Lines with the word "will" are the ones wanted. Copy each of them from the entries below.

Data Start Marker

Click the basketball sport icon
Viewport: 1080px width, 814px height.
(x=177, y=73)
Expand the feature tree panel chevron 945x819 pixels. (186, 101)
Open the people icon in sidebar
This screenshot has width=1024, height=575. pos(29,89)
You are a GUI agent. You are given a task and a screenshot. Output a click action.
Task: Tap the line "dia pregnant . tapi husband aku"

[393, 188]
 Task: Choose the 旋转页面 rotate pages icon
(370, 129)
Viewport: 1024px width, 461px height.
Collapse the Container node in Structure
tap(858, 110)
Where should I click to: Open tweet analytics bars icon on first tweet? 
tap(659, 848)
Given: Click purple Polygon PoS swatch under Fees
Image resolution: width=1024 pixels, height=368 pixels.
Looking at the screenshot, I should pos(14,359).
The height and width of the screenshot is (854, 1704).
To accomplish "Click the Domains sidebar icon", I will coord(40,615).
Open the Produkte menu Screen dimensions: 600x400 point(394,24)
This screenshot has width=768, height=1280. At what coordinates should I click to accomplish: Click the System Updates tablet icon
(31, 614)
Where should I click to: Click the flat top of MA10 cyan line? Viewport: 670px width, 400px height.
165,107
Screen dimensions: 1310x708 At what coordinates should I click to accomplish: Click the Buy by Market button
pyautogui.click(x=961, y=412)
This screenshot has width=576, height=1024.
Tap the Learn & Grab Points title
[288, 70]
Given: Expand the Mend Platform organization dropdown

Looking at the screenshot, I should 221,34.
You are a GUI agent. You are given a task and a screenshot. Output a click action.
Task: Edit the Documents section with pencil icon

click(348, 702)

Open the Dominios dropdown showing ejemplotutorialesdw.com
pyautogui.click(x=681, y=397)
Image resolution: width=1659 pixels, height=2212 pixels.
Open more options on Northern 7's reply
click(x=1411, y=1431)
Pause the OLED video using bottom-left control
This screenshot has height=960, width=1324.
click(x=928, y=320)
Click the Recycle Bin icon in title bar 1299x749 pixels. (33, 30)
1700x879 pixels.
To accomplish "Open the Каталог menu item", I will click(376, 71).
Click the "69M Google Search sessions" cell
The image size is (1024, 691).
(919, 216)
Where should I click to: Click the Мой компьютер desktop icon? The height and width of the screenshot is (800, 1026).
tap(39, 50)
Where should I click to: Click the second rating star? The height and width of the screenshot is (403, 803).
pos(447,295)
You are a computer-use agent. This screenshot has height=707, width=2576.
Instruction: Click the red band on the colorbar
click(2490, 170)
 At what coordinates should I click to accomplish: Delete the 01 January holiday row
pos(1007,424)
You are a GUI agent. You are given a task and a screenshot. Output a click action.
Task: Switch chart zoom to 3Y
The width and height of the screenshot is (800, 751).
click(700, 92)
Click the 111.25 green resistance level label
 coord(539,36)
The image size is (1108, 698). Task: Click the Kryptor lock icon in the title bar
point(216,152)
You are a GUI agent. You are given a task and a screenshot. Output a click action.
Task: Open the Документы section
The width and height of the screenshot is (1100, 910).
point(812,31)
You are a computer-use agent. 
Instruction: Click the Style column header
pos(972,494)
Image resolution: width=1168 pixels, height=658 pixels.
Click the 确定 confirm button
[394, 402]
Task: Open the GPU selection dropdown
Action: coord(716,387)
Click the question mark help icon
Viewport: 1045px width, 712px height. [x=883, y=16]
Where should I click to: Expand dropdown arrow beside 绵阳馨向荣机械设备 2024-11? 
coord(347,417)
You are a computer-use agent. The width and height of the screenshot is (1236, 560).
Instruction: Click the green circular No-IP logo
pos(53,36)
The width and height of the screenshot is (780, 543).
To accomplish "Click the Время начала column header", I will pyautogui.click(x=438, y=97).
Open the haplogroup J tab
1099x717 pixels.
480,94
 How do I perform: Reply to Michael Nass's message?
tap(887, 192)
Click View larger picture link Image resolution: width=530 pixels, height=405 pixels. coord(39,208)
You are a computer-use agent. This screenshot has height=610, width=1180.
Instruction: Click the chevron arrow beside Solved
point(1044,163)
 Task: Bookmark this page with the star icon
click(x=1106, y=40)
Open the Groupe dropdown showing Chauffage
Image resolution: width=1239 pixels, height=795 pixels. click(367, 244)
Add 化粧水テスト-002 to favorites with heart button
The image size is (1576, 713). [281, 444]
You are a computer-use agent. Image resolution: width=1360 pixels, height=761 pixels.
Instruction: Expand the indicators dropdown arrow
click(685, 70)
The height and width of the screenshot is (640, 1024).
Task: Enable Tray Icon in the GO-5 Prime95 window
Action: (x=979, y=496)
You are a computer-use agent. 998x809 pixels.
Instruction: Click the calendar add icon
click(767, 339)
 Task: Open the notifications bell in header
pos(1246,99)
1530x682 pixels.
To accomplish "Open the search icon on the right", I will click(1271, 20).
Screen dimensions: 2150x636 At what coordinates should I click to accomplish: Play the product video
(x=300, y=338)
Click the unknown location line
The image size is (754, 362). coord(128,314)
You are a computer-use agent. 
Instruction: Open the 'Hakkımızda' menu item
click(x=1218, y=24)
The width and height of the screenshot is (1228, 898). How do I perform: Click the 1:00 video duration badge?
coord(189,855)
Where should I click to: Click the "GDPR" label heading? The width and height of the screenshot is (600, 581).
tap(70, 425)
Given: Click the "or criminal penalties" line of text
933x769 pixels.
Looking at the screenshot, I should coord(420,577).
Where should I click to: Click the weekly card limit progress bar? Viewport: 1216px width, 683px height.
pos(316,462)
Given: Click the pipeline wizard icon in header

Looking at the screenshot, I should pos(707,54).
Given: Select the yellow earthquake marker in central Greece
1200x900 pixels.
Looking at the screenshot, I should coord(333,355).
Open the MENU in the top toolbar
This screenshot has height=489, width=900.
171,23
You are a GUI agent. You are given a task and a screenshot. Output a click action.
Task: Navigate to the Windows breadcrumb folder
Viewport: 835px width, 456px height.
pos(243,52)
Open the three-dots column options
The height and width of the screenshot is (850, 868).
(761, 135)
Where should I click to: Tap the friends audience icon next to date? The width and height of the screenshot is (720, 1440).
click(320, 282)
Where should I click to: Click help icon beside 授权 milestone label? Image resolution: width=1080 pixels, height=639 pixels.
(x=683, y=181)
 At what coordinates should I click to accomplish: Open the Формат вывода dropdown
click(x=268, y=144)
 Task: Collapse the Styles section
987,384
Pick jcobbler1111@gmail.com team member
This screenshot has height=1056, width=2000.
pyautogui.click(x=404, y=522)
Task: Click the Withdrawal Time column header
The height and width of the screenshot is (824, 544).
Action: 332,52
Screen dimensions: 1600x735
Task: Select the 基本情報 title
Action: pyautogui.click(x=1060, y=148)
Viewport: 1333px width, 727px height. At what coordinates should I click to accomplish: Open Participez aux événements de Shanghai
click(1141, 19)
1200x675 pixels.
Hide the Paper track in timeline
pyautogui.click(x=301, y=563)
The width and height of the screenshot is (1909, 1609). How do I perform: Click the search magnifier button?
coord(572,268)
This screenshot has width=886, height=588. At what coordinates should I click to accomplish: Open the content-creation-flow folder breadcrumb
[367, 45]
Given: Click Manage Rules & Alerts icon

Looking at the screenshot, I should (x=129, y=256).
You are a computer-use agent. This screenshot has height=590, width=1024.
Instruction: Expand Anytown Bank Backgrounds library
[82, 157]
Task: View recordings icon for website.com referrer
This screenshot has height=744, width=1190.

Data End Marker

→ **Answer section**
To accomplish "Click the Domains sidebar icon", I will coord(40,615).
To accomplish "Open the Каталог menu item", I will click(376, 71).
To accomplish "Click the Время начала column header", I will pyautogui.click(x=438, y=97).
To accomplish "Open the search icon on the right", I will click(1271, 20).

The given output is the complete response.